Biometric information has long been touted as the solution to the ever-fallible password, but new research has shown that it may not be as safe as generally assumed.

Hackers may be able to clone fingerprints and gain access to phones such as the Samsung Galaxy S5’s software, according to cyber-security company FireEye.

It is possible to steal biometric date, essentially the fingerprint, before it reaches a segmented and encrypted “safe zone” and create copies of people’s fingerprints for further attacks on their phone, Tao Wei and Yulong Zhang claim.

The researchers say that any hacker who can acquire user-level access and run a program as a root, the lowest level of access on computers and smartphones, could collect fingerprint information from affected Android phones.
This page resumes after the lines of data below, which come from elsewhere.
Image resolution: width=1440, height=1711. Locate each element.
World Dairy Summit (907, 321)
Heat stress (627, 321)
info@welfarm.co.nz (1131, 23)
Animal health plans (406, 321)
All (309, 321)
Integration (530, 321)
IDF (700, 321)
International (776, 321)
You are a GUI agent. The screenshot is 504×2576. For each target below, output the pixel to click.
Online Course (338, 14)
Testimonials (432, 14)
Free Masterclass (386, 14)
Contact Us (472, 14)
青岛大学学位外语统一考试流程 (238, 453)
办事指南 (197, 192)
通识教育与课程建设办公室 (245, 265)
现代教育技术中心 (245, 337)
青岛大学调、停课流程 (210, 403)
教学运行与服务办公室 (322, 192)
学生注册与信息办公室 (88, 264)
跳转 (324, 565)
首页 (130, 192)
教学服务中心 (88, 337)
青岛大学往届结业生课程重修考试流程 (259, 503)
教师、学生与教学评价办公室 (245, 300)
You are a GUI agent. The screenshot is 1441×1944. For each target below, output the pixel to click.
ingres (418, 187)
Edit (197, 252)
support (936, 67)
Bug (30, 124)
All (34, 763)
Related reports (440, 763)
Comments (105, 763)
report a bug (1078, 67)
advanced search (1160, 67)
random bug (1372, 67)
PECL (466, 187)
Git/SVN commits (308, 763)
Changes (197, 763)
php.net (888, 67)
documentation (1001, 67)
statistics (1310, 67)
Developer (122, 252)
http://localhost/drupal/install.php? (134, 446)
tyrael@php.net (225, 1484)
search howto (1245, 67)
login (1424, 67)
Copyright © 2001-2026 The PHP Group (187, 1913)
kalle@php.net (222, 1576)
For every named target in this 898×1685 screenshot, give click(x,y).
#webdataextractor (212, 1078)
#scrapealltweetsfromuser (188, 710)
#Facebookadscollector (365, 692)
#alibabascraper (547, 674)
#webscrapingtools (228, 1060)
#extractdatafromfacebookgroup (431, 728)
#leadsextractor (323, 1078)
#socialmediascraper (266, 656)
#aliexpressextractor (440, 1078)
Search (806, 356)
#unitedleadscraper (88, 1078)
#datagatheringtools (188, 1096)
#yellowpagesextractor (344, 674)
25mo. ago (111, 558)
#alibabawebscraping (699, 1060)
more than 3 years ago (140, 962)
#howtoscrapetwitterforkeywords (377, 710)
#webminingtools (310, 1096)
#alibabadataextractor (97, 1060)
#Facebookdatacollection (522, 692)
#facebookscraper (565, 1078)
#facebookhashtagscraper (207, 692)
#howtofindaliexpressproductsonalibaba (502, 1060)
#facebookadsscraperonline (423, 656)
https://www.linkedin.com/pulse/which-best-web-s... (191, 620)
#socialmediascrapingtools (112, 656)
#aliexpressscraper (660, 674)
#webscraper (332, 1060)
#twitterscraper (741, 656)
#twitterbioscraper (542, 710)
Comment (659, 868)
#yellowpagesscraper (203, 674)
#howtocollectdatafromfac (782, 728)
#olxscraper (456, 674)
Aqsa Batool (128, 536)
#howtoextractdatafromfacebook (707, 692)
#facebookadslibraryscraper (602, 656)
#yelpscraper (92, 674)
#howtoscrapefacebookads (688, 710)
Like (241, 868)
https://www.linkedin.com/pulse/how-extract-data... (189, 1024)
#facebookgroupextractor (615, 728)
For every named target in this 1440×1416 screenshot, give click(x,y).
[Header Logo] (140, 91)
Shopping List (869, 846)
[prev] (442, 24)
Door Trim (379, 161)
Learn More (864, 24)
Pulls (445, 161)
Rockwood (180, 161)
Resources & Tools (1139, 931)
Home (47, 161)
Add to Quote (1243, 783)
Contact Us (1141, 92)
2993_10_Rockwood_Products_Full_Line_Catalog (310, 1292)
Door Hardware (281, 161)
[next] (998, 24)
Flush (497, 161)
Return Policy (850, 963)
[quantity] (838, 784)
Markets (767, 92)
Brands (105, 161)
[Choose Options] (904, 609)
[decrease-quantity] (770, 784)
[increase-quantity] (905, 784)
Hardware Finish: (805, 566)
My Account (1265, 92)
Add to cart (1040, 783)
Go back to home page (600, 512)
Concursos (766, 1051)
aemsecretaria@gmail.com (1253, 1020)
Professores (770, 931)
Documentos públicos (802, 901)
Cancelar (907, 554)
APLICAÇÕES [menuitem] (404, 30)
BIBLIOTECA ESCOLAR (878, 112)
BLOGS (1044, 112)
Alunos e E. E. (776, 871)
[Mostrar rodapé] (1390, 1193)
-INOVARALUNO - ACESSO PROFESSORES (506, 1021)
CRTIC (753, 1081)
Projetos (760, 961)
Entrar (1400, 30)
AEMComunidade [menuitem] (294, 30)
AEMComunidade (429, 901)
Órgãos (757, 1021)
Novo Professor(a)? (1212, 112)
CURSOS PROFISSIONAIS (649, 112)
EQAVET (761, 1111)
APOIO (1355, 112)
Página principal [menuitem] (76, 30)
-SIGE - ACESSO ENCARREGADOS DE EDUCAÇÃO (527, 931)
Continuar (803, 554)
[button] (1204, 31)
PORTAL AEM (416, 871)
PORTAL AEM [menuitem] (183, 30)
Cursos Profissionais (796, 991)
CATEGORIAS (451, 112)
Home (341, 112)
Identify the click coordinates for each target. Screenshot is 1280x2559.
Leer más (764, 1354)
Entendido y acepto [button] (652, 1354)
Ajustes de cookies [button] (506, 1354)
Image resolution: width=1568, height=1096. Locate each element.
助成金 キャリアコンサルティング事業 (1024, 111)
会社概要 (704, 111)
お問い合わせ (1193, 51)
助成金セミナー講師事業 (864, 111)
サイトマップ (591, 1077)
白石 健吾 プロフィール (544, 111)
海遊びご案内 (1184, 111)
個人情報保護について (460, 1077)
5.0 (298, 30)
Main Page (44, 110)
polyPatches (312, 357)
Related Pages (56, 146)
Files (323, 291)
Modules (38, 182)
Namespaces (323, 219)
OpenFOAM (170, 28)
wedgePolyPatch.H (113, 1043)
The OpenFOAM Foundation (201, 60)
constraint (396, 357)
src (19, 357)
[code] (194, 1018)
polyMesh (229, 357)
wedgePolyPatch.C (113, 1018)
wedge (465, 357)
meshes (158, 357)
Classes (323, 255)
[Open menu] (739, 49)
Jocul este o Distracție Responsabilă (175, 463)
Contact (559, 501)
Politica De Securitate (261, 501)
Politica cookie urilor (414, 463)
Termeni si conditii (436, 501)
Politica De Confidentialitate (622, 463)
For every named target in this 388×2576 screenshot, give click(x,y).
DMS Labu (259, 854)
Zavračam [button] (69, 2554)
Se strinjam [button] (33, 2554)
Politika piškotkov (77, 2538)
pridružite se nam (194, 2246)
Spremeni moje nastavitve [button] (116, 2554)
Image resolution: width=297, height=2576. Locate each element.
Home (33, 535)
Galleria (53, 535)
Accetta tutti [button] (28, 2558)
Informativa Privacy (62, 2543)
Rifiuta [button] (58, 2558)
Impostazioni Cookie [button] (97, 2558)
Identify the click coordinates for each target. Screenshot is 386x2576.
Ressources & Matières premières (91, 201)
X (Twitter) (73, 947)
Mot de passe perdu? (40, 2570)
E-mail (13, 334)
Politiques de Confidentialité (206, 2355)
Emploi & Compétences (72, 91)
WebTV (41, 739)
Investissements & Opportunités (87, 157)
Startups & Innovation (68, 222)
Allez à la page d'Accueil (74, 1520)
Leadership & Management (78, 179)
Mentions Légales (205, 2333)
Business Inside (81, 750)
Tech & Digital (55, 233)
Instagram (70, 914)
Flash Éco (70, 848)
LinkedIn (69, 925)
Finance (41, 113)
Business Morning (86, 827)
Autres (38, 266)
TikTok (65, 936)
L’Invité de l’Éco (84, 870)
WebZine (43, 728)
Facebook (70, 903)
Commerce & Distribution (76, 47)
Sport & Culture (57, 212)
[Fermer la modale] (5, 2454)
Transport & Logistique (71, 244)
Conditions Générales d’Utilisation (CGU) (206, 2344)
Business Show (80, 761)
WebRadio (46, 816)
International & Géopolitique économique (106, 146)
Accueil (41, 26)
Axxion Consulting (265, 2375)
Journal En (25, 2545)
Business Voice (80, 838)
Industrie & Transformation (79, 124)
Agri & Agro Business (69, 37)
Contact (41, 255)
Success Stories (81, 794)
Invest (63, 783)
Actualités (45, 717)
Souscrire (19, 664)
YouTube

The Samsung Galaxy S5, they said, would be a particularly tempting target as malware needs only system-level access.

Speaking to Forbes, Zhang said: “If the attacker can break the kernel (the core of the Android operating system), although he cannot access the fingerprint data stored in the trusted zone, he can directly read the fingerprint sensor at any time.

“Every time you touch the fingerprint sensor, the attacker can steal your fingerprint.”

He said that once the attacker had acquired the fingerprint, they could then do “whatever they want” with the phone.

These claims will add to security concerns surrounding biometrics, set to become the standard form of authentication for mobile devices.

Apple’s Touch ID was broken into by a Berlin hacker group known as the Chaos Computer Club in 2013.

In video posted to YouTube they showed how they could register an index finger on the phone and then, by covering the same hand’s middle finger with a piece of latex with the spoofed index finger print, access the phone in seconds.

Wei and Zhang said that all Android phones below the 5.0 operating system with fingerprint authentication were affected.

Though they said that their testing had not gone beyond testing Android devices, they said that the issue was likely to be more widespread.

Other Android devices that use fingerprint sensors include the HTC One Max, the Motorola Atrix, the Samsung Galaxy Note 4 and Edge, the Galaxy S6 and the Huawei Ascend Mate 7.